** EXERCISE DATA follows **
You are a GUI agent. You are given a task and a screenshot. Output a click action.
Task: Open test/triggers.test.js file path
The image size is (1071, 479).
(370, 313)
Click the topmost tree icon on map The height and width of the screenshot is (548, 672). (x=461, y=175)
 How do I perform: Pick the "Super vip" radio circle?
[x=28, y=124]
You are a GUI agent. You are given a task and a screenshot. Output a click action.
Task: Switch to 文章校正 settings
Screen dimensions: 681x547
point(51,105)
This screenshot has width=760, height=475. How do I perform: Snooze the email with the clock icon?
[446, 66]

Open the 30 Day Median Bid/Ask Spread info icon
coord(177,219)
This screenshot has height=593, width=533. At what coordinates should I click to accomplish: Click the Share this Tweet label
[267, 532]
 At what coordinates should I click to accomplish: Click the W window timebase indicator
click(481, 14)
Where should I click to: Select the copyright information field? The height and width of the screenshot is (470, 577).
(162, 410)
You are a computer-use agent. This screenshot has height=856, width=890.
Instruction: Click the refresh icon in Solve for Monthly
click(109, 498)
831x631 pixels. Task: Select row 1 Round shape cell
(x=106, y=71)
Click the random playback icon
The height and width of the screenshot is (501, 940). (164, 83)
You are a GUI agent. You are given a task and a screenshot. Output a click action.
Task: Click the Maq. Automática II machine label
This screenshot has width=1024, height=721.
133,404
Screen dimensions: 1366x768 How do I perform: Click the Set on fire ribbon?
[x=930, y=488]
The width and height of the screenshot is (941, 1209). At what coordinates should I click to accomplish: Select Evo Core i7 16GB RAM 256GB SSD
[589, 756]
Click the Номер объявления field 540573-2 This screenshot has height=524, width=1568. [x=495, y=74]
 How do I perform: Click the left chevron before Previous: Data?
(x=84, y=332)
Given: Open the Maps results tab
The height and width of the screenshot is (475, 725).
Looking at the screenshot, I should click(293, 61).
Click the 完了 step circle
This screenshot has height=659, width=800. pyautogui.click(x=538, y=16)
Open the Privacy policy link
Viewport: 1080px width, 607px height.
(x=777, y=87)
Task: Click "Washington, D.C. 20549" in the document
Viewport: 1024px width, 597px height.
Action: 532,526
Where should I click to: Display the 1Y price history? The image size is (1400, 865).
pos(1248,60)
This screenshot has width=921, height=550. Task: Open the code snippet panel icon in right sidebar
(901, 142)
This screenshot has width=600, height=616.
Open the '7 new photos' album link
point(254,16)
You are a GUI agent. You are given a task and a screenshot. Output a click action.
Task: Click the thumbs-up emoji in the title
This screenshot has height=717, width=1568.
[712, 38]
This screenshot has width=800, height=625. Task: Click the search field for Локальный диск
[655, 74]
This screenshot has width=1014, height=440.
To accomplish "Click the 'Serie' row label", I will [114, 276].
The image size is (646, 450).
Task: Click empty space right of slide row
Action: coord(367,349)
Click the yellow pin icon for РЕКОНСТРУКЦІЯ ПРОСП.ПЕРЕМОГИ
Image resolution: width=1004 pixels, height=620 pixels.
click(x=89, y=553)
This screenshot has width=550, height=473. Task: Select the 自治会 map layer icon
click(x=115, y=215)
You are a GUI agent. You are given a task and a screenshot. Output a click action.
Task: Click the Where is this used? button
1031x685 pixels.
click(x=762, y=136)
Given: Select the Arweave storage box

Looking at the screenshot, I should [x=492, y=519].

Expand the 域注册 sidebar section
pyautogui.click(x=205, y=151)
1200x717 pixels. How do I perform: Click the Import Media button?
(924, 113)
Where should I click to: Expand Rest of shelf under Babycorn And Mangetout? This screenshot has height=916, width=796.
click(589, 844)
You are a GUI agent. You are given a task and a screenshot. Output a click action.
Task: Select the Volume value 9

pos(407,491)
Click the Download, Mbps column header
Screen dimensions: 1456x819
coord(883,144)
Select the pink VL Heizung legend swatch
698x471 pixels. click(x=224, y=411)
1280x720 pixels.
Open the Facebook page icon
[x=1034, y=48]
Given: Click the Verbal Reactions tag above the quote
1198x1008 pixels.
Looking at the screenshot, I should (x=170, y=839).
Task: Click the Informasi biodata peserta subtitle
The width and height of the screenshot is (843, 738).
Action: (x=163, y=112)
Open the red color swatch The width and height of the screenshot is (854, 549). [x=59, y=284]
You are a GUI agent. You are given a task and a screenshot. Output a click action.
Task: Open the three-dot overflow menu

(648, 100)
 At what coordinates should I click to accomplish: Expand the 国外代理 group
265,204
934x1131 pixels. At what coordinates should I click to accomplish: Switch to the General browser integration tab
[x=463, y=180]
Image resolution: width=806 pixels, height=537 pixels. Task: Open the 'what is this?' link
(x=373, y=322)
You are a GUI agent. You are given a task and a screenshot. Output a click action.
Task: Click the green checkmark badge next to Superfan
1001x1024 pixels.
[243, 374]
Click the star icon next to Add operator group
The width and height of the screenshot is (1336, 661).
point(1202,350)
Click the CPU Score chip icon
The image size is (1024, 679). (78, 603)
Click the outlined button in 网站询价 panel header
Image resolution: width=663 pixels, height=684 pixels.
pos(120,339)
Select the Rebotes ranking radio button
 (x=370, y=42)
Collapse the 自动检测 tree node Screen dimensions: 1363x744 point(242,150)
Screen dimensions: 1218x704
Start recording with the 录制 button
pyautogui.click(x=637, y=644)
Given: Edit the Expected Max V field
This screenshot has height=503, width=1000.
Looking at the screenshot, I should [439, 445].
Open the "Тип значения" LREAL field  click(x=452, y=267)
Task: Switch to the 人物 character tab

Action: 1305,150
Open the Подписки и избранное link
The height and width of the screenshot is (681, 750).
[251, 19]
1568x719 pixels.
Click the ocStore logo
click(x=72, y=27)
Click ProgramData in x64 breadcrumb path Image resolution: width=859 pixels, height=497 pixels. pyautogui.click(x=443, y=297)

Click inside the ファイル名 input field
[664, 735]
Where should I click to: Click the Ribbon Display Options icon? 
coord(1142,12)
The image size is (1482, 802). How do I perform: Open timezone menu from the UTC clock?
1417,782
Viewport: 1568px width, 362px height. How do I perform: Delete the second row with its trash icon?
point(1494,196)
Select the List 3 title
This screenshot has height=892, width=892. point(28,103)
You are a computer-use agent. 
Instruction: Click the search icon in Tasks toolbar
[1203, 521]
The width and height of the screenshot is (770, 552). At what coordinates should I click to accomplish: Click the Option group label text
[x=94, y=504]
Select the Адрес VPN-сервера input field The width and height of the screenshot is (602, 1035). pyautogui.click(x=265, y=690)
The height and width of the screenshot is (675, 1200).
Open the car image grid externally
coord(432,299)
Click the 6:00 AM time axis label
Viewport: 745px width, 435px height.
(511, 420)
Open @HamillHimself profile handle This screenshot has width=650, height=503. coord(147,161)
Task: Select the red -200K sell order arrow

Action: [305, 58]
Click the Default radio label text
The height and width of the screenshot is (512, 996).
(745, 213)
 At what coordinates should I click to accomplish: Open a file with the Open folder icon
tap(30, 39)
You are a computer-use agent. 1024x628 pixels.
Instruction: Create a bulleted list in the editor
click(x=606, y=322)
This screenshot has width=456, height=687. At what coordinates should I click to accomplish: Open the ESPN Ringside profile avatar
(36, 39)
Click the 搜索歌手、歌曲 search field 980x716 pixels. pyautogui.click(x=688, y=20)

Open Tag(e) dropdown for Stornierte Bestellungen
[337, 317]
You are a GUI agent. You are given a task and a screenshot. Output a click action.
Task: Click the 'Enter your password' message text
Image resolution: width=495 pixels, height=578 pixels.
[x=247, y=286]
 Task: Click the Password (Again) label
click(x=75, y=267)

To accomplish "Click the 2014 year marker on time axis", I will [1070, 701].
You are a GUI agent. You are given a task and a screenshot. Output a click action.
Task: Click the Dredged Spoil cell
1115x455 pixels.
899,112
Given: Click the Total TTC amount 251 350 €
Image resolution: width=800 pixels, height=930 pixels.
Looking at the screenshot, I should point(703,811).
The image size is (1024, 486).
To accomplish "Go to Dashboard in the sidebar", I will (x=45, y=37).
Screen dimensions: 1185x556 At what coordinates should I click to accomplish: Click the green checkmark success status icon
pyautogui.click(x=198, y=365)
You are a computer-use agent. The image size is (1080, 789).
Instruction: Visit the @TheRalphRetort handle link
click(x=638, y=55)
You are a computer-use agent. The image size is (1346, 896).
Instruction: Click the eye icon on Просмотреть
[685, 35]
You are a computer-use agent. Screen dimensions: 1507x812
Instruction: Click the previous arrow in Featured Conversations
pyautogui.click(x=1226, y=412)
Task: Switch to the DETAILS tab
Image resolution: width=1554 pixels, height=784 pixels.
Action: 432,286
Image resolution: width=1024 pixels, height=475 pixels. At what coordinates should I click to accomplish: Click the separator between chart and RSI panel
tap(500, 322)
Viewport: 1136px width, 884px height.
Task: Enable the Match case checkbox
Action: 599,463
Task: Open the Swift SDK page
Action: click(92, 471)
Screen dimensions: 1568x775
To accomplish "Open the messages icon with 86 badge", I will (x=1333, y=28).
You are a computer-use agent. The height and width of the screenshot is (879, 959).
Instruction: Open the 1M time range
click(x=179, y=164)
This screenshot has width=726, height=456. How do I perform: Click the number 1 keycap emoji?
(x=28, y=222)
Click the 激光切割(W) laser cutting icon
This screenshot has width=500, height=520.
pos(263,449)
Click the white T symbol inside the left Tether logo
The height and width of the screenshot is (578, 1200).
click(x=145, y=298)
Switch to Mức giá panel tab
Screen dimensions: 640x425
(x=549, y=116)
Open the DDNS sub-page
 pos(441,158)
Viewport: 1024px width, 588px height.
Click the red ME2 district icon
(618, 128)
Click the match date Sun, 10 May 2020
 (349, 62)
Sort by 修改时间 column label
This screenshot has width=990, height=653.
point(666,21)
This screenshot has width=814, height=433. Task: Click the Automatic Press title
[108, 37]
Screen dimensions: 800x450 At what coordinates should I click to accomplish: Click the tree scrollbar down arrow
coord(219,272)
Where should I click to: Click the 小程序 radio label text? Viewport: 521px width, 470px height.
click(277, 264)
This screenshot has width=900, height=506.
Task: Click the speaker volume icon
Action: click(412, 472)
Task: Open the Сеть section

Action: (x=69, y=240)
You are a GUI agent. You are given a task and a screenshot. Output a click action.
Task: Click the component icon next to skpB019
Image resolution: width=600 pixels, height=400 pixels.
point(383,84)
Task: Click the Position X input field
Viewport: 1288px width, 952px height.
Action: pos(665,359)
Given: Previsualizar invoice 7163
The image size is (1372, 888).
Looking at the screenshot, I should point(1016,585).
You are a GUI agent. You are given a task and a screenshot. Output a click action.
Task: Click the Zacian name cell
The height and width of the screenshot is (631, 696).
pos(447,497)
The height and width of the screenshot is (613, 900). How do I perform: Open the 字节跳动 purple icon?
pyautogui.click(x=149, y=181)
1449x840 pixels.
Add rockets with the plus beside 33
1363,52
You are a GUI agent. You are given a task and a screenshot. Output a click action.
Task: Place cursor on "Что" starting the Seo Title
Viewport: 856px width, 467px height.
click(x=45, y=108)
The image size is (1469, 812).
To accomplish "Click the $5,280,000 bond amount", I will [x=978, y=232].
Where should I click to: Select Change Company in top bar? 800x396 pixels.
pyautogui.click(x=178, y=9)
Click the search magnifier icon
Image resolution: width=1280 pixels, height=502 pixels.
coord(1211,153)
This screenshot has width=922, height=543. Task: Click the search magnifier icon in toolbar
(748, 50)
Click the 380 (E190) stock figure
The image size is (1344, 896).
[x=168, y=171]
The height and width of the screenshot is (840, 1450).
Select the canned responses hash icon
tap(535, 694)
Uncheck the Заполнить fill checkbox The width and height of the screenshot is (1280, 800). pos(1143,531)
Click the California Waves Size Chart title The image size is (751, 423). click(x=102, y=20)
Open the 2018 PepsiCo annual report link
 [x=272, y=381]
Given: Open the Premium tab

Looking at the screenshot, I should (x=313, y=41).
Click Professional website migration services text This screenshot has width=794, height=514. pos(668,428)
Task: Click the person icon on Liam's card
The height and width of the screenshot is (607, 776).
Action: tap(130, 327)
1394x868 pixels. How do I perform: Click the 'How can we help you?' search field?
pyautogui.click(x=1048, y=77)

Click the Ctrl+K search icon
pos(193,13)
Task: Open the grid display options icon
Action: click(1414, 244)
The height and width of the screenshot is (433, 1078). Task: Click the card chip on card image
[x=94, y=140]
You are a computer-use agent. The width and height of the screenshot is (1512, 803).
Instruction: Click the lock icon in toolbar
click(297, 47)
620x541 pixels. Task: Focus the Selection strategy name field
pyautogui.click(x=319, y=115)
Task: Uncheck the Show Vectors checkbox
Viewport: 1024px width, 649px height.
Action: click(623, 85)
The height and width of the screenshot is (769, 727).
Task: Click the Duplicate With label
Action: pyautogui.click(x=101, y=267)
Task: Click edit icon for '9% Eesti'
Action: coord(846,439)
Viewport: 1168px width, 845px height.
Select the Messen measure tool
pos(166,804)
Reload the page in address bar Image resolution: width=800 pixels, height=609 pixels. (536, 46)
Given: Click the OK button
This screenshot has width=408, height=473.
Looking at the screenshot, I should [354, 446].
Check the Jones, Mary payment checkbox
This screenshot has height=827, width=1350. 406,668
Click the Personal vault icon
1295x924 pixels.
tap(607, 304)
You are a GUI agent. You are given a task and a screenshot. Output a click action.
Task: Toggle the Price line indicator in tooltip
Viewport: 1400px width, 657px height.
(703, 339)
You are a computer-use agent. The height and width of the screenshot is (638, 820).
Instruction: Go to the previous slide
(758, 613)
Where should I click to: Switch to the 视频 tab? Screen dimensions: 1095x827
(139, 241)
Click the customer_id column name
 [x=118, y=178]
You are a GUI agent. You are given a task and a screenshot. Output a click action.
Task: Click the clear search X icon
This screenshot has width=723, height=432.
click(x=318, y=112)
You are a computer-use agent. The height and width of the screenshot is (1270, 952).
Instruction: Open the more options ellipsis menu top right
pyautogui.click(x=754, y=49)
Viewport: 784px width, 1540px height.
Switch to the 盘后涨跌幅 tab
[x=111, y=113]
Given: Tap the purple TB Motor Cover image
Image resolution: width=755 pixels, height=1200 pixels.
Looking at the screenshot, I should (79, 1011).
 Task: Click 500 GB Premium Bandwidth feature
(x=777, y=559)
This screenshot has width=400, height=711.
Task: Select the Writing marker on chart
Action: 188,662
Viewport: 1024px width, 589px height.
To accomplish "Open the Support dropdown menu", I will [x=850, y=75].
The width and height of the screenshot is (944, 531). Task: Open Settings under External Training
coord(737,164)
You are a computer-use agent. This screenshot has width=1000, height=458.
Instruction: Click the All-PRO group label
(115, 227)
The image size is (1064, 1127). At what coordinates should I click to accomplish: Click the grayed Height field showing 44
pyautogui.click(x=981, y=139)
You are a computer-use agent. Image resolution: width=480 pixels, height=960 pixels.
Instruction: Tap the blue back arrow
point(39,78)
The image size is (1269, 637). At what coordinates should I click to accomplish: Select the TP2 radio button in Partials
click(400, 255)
** End of EXERCISE DATA **
— WHAT YOU WILL DO —
From the records above, transcribe exactly the run of lines that opens with the line holding "has height=856, width=890." and closes with the line holding "Given: Open the Maps results tab", both included.

— OUTPUT OF THE EXERCISE —
You are a computer-use agent. This screenshot has height=856, width=890.
Instruction: Click the refresh icon in Solve for Monthly
click(109, 498)
831x631 pixels. Task: Select row 1 Round shape cell
(x=106, y=71)
Click the random playback icon
The height and width of the screenshot is (501, 940). (164, 83)
You are a GUI agent. You are given a task and a screenshot. Output a click action.
Task: Click the Maq. Automática II machine label
This screenshot has width=1024, height=721.
133,404
Screen dimensions: 1366x768 How do I perform: Click the Set on fire ribbon?
[x=930, y=488]
The width and height of the screenshot is (941, 1209). At what coordinates should I click to accomplish: Select Evo Core i7 16GB RAM 256GB SSD
[589, 756]
Click the Номер объявления field 540573-2 This screenshot has height=524, width=1568. [x=495, y=74]
 How do I perform: Click the left chevron before Previous: Data?
(x=84, y=332)
Given: Open the Maps results tab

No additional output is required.